## Work to be completed
Copy every record that follows, word for word.

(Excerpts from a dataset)
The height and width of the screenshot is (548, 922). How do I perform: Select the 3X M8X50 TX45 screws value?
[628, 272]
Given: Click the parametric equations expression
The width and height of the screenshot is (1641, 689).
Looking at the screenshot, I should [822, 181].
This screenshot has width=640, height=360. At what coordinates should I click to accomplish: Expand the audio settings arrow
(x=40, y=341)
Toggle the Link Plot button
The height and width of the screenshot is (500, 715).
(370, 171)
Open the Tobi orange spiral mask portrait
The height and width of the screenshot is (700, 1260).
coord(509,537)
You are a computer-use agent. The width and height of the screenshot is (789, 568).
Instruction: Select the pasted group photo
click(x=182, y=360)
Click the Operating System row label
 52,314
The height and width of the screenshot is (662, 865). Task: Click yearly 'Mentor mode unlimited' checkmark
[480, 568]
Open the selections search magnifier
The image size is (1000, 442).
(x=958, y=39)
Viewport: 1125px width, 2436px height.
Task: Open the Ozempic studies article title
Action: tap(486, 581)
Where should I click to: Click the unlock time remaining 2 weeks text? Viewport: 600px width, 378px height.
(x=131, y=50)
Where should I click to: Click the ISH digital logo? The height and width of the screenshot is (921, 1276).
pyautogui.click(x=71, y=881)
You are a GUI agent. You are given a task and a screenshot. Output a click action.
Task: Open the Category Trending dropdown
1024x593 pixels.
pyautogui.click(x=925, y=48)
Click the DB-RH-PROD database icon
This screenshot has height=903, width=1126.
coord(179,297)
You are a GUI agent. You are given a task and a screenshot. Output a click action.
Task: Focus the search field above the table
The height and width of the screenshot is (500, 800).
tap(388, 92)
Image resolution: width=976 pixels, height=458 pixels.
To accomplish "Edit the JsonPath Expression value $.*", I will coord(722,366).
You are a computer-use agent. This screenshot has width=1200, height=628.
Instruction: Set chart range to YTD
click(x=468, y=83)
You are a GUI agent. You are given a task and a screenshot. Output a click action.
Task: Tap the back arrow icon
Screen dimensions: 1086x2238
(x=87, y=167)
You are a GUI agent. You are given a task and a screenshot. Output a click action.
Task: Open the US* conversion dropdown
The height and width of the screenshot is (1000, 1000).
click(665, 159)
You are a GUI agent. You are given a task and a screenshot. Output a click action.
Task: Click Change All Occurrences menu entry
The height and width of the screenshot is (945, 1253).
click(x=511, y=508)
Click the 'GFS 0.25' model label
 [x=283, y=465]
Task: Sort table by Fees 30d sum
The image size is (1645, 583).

## Response to this task
The height and width of the screenshot is (548, 922). How do I perform: Select the 3X M8X50 TX45 screws value?
[628, 272]
Given: Click the parametric equations expression
The width and height of the screenshot is (1641, 689).
Looking at the screenshot, I should [822, 181].
This screenshot has width=640, height=360. At what coordinates should I click to accomplish: Expand the audio settings arrow
(x=40, y=341)
Toggle the Link Plot button
The height and width of the screenshot is (500, 715).
(370, 171)
Open the Tobi orange spiral mask portrait
The height and width of the screenshot is (700, 1260).
coord(509,537)
You are a computer-use agent. The width and height of the screenshot is (789, 568).
Instruction: Select the pasted group photo
click(x=182, y=360)
Click the Operating System row label
 52,314
The height and width of the screenshot is (662, 865). Task: Click yearly 'Mentor mode unlimited' checkmark
[480, 568]
Open the selections search magnifier
The image size is (1000, 442).
(x=958, y=39)
Viewport: 1125px width, 2436px height.
Task: Open the Ozempic studies article title
Action: tap(486, 581)
Where should I click to: Click the unlock time remaining 2 weeks text? Viewport: 600px width, 378px height.
(x=131, y=50)
Where should I click to: Click the ISH digital logo? The height and width of the screenshot is (921, 1276).
pyautogui.click(x=71, y=881)
You are a GUI agent. You are given a task and a screenshot. Output a click action.
Task: Open the Category Trending dropdown
1024x593 pixels.
pyautogui.click(x=925, y=48)
Click the DB-RH-PROD database icon
This screenshot has height=903, width=1126.
coord(179,297)
You are a GUI agent. You are given a task and a screenshot. Output a click action.
Task: Focus the search field above the table
The height and width of the screenshot is (500, 800).
tap(388, 92)
Image resolution: width=976 pixels, height=458 pixels.
To accomplish "Edit the JsonPath Expression value $.*", I will coord(722,366).
You are a computer-use agent. This screenshot has width=1200, height=628.
Instruction: Set chart range to YTD
click(x=468, y=83)
You are a GUI agent. You are given a task and a screenshot. Output a click action.
Task: Tap the back arrow icon
Screen dimensions: 1086x2238
(x=87, y=167)
You are a GUI agent. You are given a task and a screenshot. Output a click action.
Task: Open the US* conversion dropdown
The height and width of the screenshot is (1000, 1000).
click(665, 159)
You are a GUI agent. You are given a task and a screenshot. Output a click action.
Task: Click Change All Occurrences menu entry
The height and width of the screenshot is (945, 1253).
click(x=511, y=508)
Click the 'GFS 0.25' model label
 [x=283, y=465]
Task: Sort table by Fees 30d sum
The image size is (1645, 583).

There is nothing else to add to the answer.